Additionally, he discussed a connection between art and the decolonization of debt resistance. More than 70 people attended the event at Harris Hall, which was sponsored by the Art History department and was part of the Kaplan Institute’s “The Debt Dialogues” series.

McKee kicked off the series with 13 more events planned for the rest of the year. He discussed his book, “Strike Art,” which focuses on the relation between activism and contemporary art. The book describes how groups like Rolling Jubilee, a debt abolishment group, used art to affect the Occupy Wall Street movement.

“Any understanding of contemporary art and any understanding of debt or debt resistance takes place in a field that is indelibly marked by what you could call the truth event of Black Lives Matter,” McKee said.

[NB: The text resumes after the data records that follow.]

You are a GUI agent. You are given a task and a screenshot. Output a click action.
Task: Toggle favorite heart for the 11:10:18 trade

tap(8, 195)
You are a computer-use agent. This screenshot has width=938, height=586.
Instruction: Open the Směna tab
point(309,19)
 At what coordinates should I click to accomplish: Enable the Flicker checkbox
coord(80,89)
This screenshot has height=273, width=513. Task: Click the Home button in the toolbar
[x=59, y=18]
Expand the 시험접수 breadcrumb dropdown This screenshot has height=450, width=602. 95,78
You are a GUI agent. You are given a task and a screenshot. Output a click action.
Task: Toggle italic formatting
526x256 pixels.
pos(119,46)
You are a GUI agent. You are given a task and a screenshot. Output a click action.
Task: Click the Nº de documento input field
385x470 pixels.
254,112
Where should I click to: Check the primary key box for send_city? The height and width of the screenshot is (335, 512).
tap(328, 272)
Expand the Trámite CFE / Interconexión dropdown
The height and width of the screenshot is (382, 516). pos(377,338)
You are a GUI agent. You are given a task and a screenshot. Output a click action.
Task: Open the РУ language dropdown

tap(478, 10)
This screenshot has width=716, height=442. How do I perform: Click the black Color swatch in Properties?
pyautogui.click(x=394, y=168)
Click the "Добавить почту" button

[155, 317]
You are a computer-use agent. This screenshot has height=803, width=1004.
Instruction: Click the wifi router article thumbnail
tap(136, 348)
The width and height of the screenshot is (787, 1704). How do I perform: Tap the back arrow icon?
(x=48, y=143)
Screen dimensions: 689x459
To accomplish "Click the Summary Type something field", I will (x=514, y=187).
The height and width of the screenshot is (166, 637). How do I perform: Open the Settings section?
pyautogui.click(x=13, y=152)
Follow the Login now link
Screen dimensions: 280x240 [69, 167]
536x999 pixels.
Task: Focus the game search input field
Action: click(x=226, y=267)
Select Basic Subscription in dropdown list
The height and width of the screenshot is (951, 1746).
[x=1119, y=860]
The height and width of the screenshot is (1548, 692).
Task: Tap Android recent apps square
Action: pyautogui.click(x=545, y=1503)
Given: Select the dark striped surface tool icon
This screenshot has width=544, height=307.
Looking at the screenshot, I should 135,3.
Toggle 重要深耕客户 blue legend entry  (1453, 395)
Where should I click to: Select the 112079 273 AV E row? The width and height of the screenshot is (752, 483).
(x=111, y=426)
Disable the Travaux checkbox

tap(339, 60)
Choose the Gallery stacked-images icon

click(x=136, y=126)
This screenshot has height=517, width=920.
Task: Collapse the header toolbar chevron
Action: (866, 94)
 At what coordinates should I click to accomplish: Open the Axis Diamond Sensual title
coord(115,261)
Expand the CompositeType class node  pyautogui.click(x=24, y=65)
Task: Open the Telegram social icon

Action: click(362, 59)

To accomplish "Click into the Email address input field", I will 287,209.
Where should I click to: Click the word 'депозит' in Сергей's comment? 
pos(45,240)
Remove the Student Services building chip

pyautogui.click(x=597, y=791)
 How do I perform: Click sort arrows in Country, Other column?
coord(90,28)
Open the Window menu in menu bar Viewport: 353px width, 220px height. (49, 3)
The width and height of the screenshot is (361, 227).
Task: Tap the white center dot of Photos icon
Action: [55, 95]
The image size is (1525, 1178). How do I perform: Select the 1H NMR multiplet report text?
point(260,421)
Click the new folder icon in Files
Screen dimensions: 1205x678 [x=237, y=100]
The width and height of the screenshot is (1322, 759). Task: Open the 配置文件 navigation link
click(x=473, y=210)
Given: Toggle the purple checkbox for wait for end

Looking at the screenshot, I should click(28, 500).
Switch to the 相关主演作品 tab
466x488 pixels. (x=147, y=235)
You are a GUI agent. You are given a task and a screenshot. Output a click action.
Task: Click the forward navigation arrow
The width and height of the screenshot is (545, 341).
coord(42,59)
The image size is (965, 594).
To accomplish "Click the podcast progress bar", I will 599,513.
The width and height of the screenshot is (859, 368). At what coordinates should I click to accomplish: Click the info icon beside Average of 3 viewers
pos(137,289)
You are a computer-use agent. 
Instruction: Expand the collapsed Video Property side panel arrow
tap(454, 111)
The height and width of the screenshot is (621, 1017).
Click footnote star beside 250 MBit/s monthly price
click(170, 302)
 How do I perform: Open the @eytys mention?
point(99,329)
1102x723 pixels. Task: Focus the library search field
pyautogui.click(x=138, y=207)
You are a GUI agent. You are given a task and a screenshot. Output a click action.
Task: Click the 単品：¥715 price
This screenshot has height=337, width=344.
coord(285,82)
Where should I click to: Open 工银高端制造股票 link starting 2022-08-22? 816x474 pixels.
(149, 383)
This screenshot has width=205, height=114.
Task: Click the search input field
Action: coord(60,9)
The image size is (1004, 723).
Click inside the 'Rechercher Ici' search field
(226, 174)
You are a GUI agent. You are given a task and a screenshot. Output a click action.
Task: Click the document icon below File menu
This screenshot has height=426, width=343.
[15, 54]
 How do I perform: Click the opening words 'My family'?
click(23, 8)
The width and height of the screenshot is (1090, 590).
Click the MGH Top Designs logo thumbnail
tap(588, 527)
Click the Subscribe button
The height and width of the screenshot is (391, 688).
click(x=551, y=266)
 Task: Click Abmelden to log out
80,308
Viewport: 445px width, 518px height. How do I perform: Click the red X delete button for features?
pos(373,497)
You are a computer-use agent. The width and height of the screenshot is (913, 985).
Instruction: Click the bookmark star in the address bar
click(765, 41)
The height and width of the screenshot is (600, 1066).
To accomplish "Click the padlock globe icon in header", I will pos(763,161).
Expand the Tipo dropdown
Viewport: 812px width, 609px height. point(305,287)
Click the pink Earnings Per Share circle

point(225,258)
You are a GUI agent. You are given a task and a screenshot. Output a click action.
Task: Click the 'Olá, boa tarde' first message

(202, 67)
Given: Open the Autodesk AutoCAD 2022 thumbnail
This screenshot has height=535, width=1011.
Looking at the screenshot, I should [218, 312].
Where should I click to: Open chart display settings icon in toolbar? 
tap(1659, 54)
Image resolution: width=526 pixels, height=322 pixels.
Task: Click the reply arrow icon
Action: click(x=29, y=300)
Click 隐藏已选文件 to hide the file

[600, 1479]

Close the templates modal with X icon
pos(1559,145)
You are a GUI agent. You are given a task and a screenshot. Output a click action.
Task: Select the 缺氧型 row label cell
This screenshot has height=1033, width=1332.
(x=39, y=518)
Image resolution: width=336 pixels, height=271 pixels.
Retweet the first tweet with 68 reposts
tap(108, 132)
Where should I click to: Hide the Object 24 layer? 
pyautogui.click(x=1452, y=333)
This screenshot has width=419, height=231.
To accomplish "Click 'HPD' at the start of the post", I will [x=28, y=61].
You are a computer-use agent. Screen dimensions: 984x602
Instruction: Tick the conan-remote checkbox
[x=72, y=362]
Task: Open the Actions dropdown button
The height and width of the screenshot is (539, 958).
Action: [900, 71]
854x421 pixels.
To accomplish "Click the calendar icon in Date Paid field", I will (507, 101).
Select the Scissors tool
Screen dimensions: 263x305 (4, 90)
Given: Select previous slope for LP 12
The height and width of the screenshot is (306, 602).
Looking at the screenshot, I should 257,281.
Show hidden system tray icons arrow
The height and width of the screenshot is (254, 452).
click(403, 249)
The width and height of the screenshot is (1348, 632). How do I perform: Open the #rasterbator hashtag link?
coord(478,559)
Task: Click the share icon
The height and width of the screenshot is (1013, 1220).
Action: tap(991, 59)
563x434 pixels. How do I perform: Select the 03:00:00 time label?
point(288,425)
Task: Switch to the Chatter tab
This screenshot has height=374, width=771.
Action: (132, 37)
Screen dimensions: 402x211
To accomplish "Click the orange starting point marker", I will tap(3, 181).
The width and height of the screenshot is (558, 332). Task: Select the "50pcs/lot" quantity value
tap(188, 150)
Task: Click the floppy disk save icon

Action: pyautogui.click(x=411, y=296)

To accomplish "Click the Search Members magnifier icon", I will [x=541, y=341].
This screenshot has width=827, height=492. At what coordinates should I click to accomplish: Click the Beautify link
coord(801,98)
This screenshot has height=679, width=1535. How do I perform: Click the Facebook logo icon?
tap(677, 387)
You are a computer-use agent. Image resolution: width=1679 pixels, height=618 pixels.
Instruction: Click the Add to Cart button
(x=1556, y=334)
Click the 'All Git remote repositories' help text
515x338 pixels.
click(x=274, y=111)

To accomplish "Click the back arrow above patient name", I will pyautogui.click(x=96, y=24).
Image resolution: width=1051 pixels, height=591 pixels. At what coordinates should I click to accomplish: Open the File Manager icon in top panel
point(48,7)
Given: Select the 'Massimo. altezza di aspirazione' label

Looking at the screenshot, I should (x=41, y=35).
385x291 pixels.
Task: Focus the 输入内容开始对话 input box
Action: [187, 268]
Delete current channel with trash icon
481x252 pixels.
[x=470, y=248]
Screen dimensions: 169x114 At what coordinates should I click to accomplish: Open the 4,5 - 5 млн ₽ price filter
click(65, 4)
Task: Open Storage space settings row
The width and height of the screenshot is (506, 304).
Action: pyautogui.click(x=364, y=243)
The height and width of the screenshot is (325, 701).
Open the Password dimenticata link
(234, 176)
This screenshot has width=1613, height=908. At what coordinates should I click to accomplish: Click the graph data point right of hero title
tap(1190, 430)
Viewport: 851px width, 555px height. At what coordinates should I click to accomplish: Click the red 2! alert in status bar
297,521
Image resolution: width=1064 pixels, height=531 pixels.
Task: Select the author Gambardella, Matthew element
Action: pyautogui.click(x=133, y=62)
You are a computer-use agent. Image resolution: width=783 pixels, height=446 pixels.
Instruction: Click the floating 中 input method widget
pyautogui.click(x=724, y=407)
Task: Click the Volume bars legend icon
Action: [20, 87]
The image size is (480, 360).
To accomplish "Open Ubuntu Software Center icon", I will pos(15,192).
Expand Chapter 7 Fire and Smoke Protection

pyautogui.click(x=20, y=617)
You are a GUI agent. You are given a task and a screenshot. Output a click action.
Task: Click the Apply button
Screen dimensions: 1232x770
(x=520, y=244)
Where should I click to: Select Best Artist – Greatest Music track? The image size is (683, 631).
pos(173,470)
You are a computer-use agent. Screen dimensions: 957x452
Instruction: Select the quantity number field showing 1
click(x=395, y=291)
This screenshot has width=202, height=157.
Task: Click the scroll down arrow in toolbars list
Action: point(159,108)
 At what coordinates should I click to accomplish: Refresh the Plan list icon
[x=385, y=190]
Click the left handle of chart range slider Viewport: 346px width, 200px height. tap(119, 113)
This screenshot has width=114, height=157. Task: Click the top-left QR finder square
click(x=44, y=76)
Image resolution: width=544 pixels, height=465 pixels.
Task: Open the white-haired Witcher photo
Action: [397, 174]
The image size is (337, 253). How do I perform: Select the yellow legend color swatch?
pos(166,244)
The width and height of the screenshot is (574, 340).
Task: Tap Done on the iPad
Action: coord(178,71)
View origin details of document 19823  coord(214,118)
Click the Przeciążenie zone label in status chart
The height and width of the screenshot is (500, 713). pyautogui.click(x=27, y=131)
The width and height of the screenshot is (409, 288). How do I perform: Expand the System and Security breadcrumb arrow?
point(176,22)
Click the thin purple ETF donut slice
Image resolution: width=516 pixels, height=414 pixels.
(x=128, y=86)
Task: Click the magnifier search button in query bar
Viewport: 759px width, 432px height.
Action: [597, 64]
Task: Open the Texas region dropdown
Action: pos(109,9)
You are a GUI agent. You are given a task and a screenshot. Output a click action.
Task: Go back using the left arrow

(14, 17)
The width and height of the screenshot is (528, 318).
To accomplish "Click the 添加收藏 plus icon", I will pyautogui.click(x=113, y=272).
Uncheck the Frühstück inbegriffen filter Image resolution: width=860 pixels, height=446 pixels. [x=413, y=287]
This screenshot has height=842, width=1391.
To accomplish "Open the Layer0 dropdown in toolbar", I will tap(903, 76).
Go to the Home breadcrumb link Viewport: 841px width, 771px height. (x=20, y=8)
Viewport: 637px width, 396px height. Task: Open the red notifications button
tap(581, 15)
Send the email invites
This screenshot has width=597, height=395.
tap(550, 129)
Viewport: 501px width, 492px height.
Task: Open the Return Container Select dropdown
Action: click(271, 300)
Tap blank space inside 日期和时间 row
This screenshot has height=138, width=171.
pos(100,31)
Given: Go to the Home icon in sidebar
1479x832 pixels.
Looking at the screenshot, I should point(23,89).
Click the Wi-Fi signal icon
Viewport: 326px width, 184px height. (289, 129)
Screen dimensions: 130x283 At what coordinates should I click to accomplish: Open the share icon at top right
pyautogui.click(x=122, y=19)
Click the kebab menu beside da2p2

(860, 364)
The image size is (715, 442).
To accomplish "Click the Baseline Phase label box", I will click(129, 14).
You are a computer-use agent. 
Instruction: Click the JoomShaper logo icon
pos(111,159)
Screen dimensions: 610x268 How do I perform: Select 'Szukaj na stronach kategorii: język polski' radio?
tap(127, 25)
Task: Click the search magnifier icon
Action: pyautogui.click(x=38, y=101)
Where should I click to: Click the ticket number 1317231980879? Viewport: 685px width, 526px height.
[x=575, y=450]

McKee used examples in popular culture such as Beyonce’s “Lemonade” and Kendrick Lamar’s “Alright” music video to convey his message of the linkage between art and activism.

“The debtor-creditor relationship comes to take on a new prominence and power that’s articulated with the race relation,” he said. “It’s debt in terms of wanting to have an education, health care … but it’s also the historic debt of the whole history of white supremacy, slavery and colonization.”

Communication senior Jesseca Rodgers attended the event for her Introduction to Modernism art history course and said the presentation was “really eye-opening.”

“I knew basically what he was going to be talking about beforehand, but I didn’t really get how it was all going to fit together like it did,” she said. “It solidified and gave context to things I already felt about the Black Lives Matter movement, student debt and student loans.”

Medill senior Michael Stern, who is also taking Introduction to Modernism, said the presentation related to material he is learning in the course. He said he chose to attend McKee’s event because “it seemed really relevant to life today.”

“It was really interesting to learn about the intersection of art and these activist campaigns,” Stern said. “I had never really thought about that before, especially the music videos as a protest. Viewing those as performance art almost was an interesting idea.”